Até o final de fevereiro, a Justiça Estadual de Franca deve ter uma nova sede. As instalações onde hoje funciona o Fórum Estadual serão trocadas por um novo imóvel localizado na avenida Presidente Vargas, com o dobro de espaço e mais conforto. O Tribunal de Justiça do Estado ainda não decidiu qual será o destino do prédio da avenida Ismael Alonso y Alonso. Mas pelo menos um órgão já se candidatou a ocupá-lo. A Polícia Civil de Franca quer transformar o local em uma superdelegacia.
O ‘Super DP’, como vem sendo chamado o projeto, abrigaria a Delegacia Seccional, a DIG (Delegacia de Investigações Gerais), a Dise (Delegacia de Investigações sobre Entorpecentes) e os 1º, 2º e 3º Distritos Policiais. As delegacias do Complexo do Jardim Aeroporto (4º DP) e a que funciona na avenida Abrahão Brickmann, no Leporace (5º DP) seriam mantidas como estão. Já a DDM (Delegacia de Defesa da Mulher) ainda não tem sua situação definida. Por atender um público mais específico, ela não poderia funcionar no mesmo local que as demais. Então, pode ser que fique fora do ‘Super DP’.

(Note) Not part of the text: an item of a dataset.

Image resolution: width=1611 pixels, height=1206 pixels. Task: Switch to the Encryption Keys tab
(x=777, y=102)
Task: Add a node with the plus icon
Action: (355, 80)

Idealizador do projeto, o delegado seccional Marcelo Caleiro disse que a principal vantagem da mudança seria uma melhor utilização dos agentes policiais. “O que mais preciso hoje são funcionários. Existe a promessa de que 50% dos concursos sejam para preencher vagas no interior (do Estado), mas até todo esse pessoal passar pelo treinamento e ficar apto para o serviço, vai muito tempo. Unindo as unidades terei mais gente à disposição”, disse o delegado.
Hoje cada delegacia tem sua própria equipe que trabalha na área delimitada do distrito. Com o novo formato, a delegacia central teria uma equipe única que atenderia as regiões e setores conforme a necessidade. “Teríamos a possibilidade de mover o pessoal para determinada investigação, por exemplo, ou ainda para atuar em uma área específica que tenha registrado aumento na criminalidade.”
Ponto positivo
Outra vantagem relacionada ao quadro de pessoal, segundo Caleiro, seria a remoção de profissionais que atualmente fazem serviços administrativos para as ruas. “Um exemplo são os cartórios. No modelo atual, cada delegacia tem pelo menos um funcionário que realiza esse serviço de controle de boletins e documentação. Com a nova delegacia, teríamos apenas um cartório central. Não precisaríamos de tanta gente neste serviço. Os policiais deste setor poderiam ser aproveitados de outra maneira.”
Entre as ideias, está a criação de uma Central de Flagrantes para atender especialmente e de forma separada os policiais militares. O delegado estuda ainda a possibilidade de estender o horário de atendimento de balcão. Hoje as delegacias funcionam das 8 às 18 horas. A ideia é que o fechamento passe para as 22 horas. “São vários projetos que devagar vamos conseguindo colocar em prática.”
O delegado ainda disse que, com a união das delegacias, o valor pago em aluguéis seria economizado. “São cerca de R$ 190 mil por ano. Esse valor poderá ser usado em novos equipamentos por exemplo.”
Centralizados
A grande inconveniência do ‘Super DP’ é que os distritos deixariam de funcionar nos bairros. Para registrar uma ocorrência, por exemplo, os moradores que hoje contam com uma delegacia próxima teriam que se deslocar até o centro da cidade. “Vamos trocar a comodidade pela qualidade. Não acho que esse deslocamento seja um empecilho, já que o Fórum é bem localizado e atendido por várias linhas de ônibus.”
Sobre as enchentes que ocorrem no local e levaram o Poder Judiciário a se mudar, o delegado disse que seriam feitas obras de reforma para diminuir os efeitos das chuvas. Ele não soube precisar quanto seria investido na adequação do prédio aos serviços da Polícia.
A proposta ainda não foi apresentada oficialmente à Secretaria de Segurança Pública e à Secretaria de Justiça do Estado. “Eu me reuni com o secretário e já o informei sobre a ideia. Estou esperando a desocupação do prédio para então formalizar a entrega do projeto.”
Proposta
Quanto à Justiça Estadual, o delegado seccional Marcelo Caleiro disse que já encaminhou um ofício à diretoria do Fórum requisitando o prédio para a instalação do super DP. “Como ainda não houve a desocupação, não recebi nenhuma resposta.”
Julieta Passeri, diretora do Fórum, foi procurada pelo Comércio, mas não se pronunciou sobre o assunto.